Adapted from Arthur Hailey’s best-selling novel, which I personally read, the story concerns a bombing aboard a transatlantic flight, and the passengers, crew, and airport officials on the ground who strive to bring the crippled craft safely home. Drama emerges from reference to the countless people who daily pass through an airport, mindless of its systems and occasional breakdowns, and by personifying the responsible professionals there as deeply human—with flaws, conflicts, and desires that intersect with their life-or-death functions.

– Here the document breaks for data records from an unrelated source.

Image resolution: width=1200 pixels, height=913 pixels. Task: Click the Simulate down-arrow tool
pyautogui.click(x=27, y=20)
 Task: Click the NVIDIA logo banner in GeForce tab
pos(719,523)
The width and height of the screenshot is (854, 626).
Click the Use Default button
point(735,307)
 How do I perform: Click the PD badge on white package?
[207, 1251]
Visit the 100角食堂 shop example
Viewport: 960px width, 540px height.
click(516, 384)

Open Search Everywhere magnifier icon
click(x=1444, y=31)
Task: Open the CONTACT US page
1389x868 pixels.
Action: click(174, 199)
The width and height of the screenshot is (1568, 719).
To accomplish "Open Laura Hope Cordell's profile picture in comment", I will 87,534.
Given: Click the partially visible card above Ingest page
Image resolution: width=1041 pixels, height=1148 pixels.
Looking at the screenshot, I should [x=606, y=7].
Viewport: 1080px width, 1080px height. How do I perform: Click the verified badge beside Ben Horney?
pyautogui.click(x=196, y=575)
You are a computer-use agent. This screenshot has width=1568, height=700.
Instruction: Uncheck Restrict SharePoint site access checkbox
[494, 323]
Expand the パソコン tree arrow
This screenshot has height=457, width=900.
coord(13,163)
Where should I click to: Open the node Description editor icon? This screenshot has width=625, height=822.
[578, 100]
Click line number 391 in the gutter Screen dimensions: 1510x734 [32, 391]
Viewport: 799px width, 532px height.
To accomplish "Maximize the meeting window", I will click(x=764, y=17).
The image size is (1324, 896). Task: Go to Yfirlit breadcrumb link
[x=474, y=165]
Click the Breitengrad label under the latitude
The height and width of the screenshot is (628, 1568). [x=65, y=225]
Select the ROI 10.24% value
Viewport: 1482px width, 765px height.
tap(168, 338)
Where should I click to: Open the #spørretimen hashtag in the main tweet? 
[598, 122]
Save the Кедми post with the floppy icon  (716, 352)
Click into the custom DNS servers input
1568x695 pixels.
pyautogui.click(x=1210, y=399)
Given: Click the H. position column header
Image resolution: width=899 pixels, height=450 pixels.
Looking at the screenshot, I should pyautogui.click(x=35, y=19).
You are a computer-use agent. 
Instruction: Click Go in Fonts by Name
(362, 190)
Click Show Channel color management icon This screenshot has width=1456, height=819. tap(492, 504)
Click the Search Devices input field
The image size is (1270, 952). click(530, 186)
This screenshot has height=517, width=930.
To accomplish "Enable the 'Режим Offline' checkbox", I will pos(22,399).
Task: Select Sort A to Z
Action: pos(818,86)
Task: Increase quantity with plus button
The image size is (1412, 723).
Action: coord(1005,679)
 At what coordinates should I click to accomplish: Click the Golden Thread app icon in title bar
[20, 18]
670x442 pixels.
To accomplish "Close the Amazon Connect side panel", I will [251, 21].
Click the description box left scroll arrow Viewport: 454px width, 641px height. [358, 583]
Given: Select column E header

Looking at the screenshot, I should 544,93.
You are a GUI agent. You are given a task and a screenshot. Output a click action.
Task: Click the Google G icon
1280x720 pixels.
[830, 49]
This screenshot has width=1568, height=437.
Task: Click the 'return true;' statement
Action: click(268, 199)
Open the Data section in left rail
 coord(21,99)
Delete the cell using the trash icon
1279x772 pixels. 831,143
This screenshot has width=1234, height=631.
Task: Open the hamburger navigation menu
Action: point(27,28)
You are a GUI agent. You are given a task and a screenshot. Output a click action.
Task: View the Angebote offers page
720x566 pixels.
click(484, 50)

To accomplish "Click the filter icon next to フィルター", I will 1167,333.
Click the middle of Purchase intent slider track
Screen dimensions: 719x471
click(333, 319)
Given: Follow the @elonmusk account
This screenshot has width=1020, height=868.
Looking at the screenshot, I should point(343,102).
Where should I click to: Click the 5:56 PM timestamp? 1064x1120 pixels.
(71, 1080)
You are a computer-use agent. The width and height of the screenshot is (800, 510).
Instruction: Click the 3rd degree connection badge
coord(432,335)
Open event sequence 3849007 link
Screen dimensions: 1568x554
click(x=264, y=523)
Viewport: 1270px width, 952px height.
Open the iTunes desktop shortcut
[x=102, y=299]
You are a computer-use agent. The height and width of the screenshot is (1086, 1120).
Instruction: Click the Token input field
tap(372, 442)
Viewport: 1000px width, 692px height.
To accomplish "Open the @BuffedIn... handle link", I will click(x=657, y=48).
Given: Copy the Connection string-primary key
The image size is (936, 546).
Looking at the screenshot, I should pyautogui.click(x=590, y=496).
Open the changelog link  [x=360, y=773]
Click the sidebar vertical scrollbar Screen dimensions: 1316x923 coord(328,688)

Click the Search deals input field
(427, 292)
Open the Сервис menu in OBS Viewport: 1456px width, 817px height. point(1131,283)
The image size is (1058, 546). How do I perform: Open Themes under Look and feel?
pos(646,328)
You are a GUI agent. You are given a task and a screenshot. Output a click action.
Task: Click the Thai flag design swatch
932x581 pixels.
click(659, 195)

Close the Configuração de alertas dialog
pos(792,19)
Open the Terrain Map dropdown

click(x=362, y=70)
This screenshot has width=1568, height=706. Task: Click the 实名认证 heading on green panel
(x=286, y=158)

Unhappily married Airport manager Burt Lancaster and airline public relations officer Jean Seberg work to avert disaster whilst negotiating their mutual attraction, and stewardess Jacqueline Bisset and married pilot Dean Martin enact a similar drama aboard the endangered airplane. Lancaster’s marriage is in fact all but over save for inking the decree nisi, whilst martin’s wife remains blissfully unaware of her husband’s predicament. George Kennedy, Van Heflin, Maureen Stapleton and Helen Hayes (who won an Oscar for her performance) offer impressive character turns.

Dino (captain Vern Demerest) is first rate throughout and, having been alerted about a possible bomb on board, plays his comedic trump card after he has begun slowing turning the plane around to head back to the airport. Leaving the controls in the capable hands of his co-pilot, he wends his way along the galley looking for the suspect when he is accosted by the Schultz family.

Mrs. Schultz : Captain, our son has a question. Schuyler, here’s our captain.

Schuyler Schultz : [pointing out the window] Before, Virgo and Leo were right there, sir. Now I’m beginning to see Ursa Minor and Cassiopeia. We MUST be turning around.

Capt. Vernon Demerest : You have a young navigator here! Well, I’ll tell you son… Due to a Cetcil wind, Dystor’s vectored us into a 360-tarson of slow air traffic. Now we’ll maintain this Borden hold until we get the Forta Magnus clearance from Melnics.

Schuyler Schultz : Oh… yes… of course!

Mr. Schultz : What did he mean by that, son?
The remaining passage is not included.